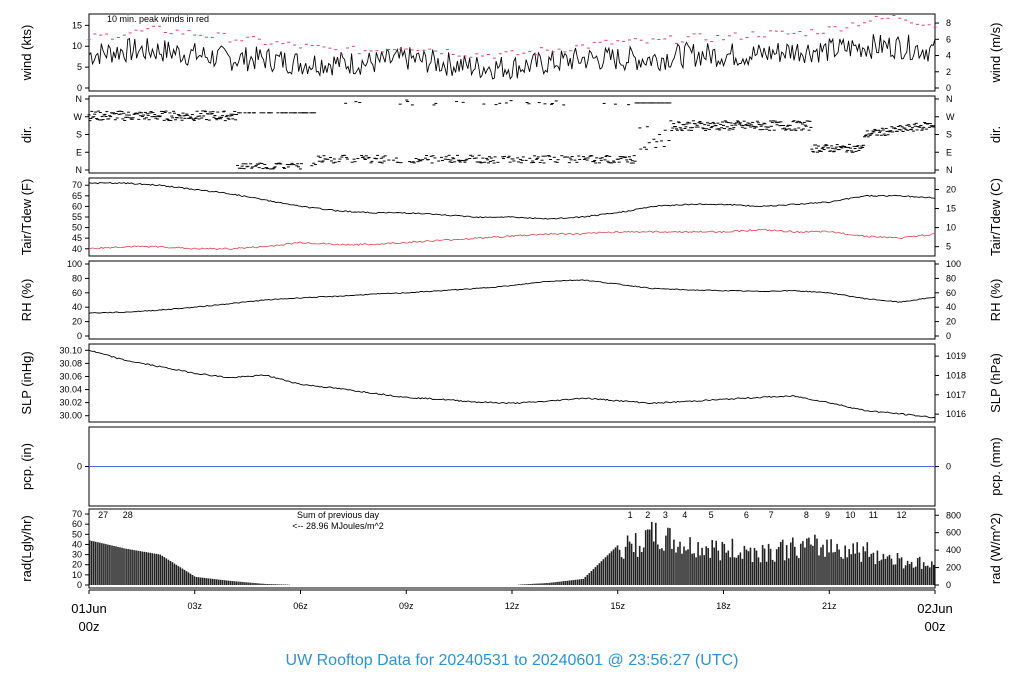 This screenshot has height=700, width=1024. I want to click on right-tick-label-slp: 1017, so click(956, 395).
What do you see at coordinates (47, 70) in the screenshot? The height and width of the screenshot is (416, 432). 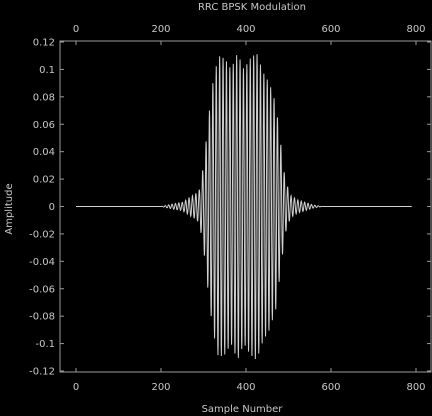 I see `y-tick-label: 0.1` at bounding box center [47, 70].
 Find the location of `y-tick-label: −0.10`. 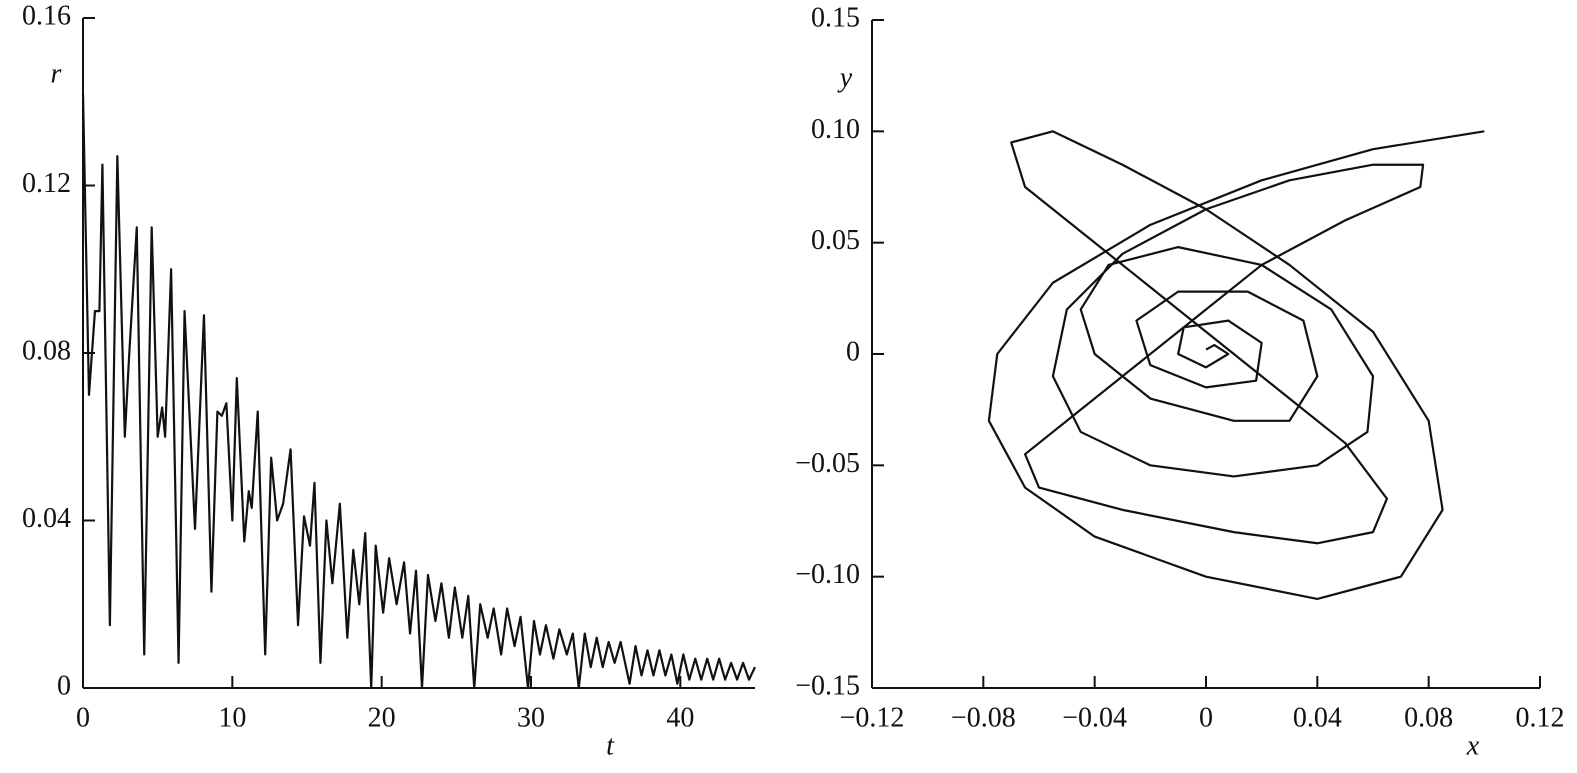

y-tick-label: −0.10 is located at coordinates (828, 574).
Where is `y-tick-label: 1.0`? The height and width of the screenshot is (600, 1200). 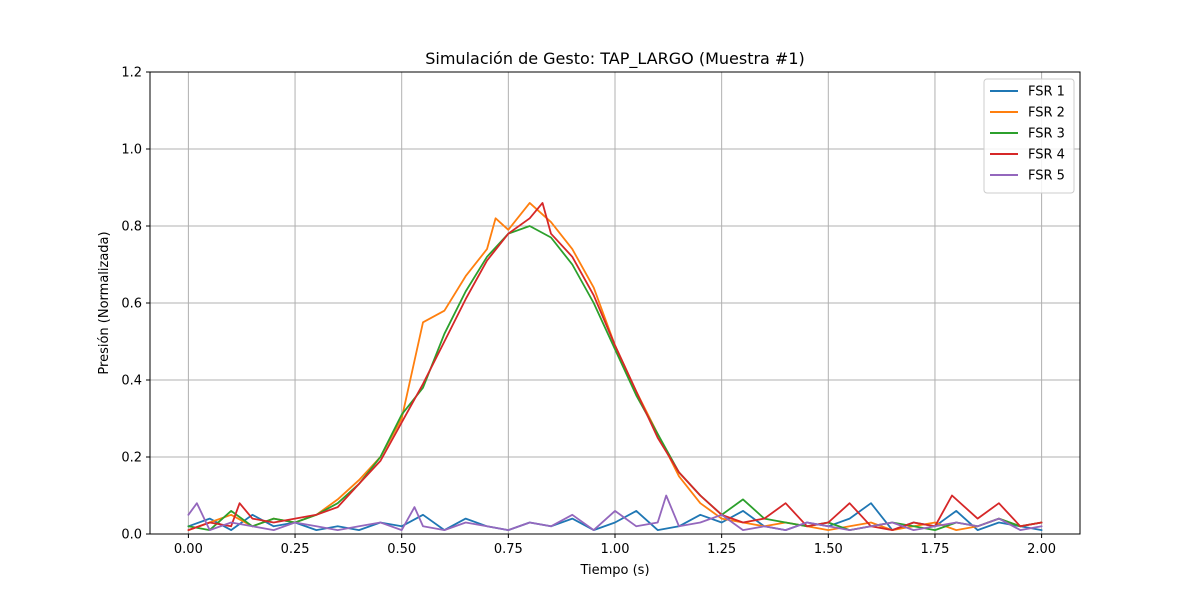
y-tick-label: 1.0 is located at coordinates (132, 150).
----
● **Directive**:
Beginning with the line that contains "is (600, 1200)." and ending at the final line of the rows, output each line as one string in a JSON list. Skip blank lines and leave the pictures out.

● **The answer**:
[
  "Where is `y-tick-label: 1.0`? The height and width of the screenshot is (600, 1200). ",
  "y-tick-label: 1.0 is located at coordinates (132, 150)."
]